The black box on Trianne's chest streamed Andrea's Greatest Hints into her neocortex at full tilt, through a black node—a wireless transmitter linking the consumer's mind to the black box—stuck to the center of her forehead like a black bindi.
“The power within, is within your power,” Andrea said, soothing and familiar, calmly narrating over a tropical vista, the message appearing in skywriter smoke across the bright aqua sky. The virtual self-help Eden hit a bad sector and began skipping on Trianne's sleep patterns, causing her to convulse. Her abdomen contracted upright as if her back were pierced by an invisible spike.

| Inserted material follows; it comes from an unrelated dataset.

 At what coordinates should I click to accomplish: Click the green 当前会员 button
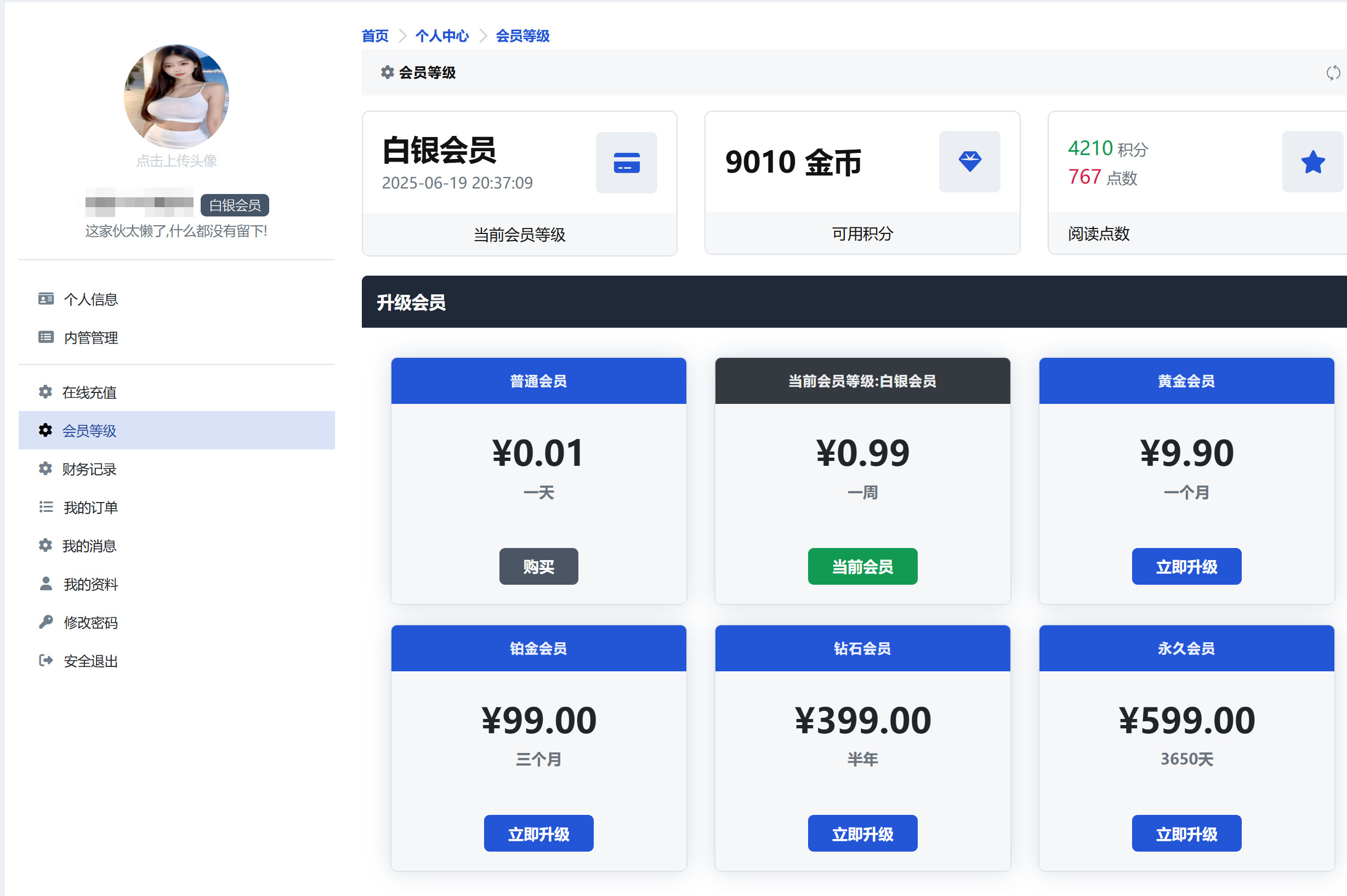[x=862, y=566]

Letters in the skywriter message flickered and dropped out of sight:
T E PO ER W THIN IS ITHIN Y UR OWER
Trianne jackknifed awake, her platinum hair drenched in perspiration. She jammed the palms of her hands into the transparent pod glass, sensing a warm sensation on her upper lip. Drops of blood raced past her chin, splattered onto the bright cotton of her tank top.

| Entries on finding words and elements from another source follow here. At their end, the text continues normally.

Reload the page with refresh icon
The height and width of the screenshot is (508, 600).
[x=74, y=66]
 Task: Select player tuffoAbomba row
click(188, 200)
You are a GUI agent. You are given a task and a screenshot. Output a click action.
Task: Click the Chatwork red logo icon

“Dammit!” She yanked the black box from her chest and tossed it aside, then yanked a tissue from a dispenser on the rail molding and shoved it in her nostril, clotting the blood. She gazed up through the pod glass, catching her breath, seeing nothing but concrete ceiling. The silence was broken by the pneumatic echo of a pod claw, rising towards her floor. She pushed open the pod glass, jumped out in her tank top and panties and stepped through the concrete bay, crossing to the circular catwalk with steel frame balcony, overlooking the central shaft of the motel garage.
She leaned over the rail, keeping the tissue to her nose, watching the massive pod claw lurch up through the shadows of the central shaft on a vertical track. Other curious observers leaned over the balcony rail, watching, waiting, dotting the central shaft with the blue glow of chemorettes, turning the gloomy interior to a faint galaxy of stars. The grimy metallic claw paused in front of a distant bay, expanded its mandibles, extracted a seemingly random pod, then swerved it away from the balcony in midair. The pod interior was fogged, obscuring the tenant from view. She could see traces of residual smoke escaping from the pod seals, as it was lowered towards the ground floor.

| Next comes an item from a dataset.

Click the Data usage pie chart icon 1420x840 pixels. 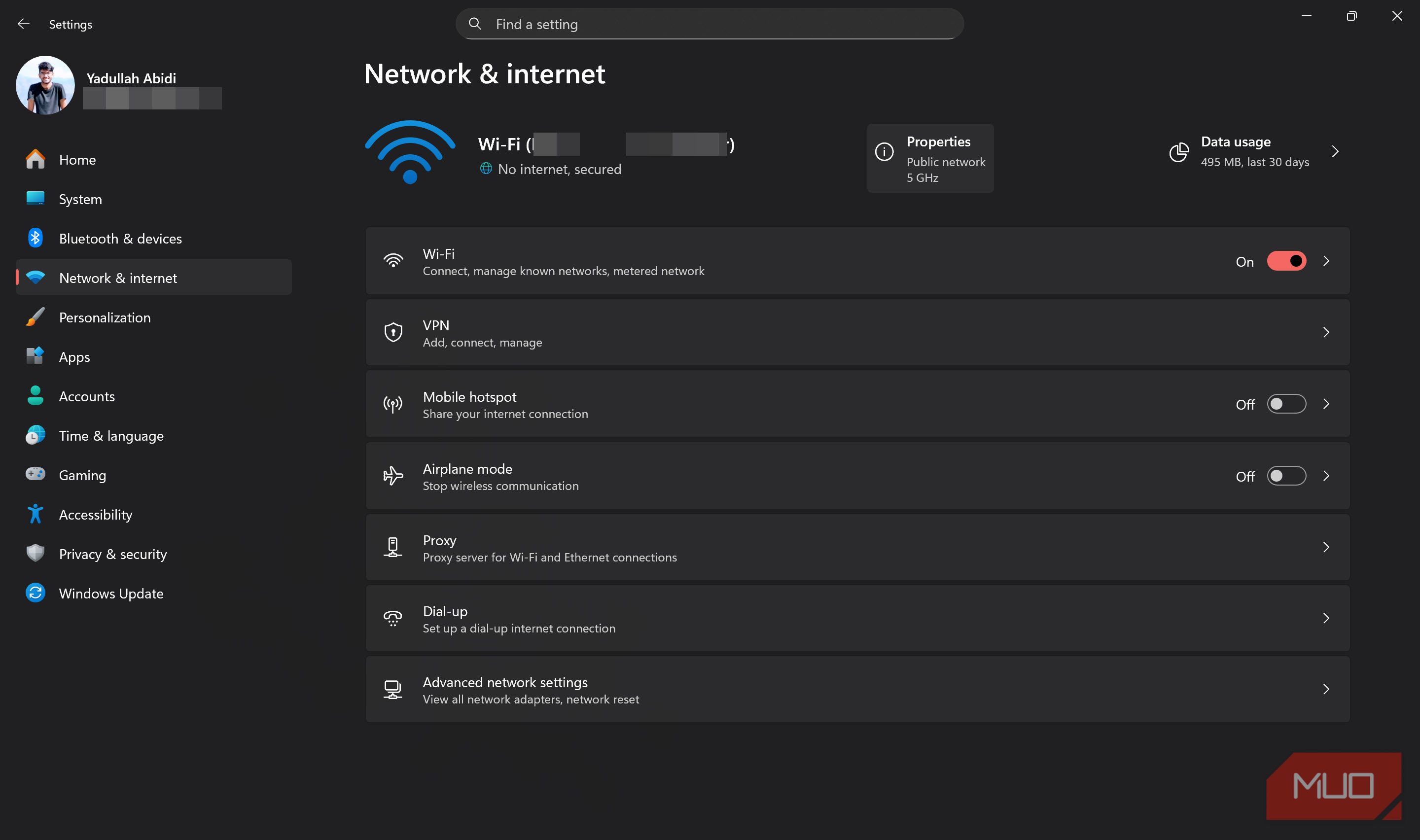point(1179,152)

She got inside her pod and lay back down. The nosebleed had stopped. She trashed the tissue, flicked on her chemorette, inhaled, and let out a wad of smoke, then pressed GROUND FLOOR on the pod control panel. The LED clock read 1:00 a.m. So much for sleeping in on Saturday morning. Within seconds, she heard the whining of the pod claw, working its way back up the central shaft, pausing—a series of verification blips—the claw knocked the bottom of the chassis, shaking her a bit, aligned itself, then clamped down on the fiberglass.
Through the pod glass, she watched the concrete ceiling swerve out of view, as the claw swung her into the central shaft. Now, she could see all the way up through skylight, into the night sky. The navigation strobes of a pleasure dome drifted past the dirty window panes, on its journey to some exclusive event for fabled Metropans.
Upon taking another drag of her chemorette, she noticed something written on the underside of her wrist:
MEM E NO
She licked her finger, tried to rub it off with saliva, until it occurred to her that it was a tattoo.
The claw touched down on the ground floor, set Trianne's pod down on the tarmac, then swooped back up through the central shaft, resuming its mechanical routine. She looked around the desolate tarmac for the smoking pod. Nowhere in sight. She popped open the pod glass, sat up and fastened her black box to her chest, threw on her leather jacket, slipped on her skirt, knee high boots, dumped her personal effects into a tote bag, then hopped out onto the tarmac, catching a whiff of a horrible stench.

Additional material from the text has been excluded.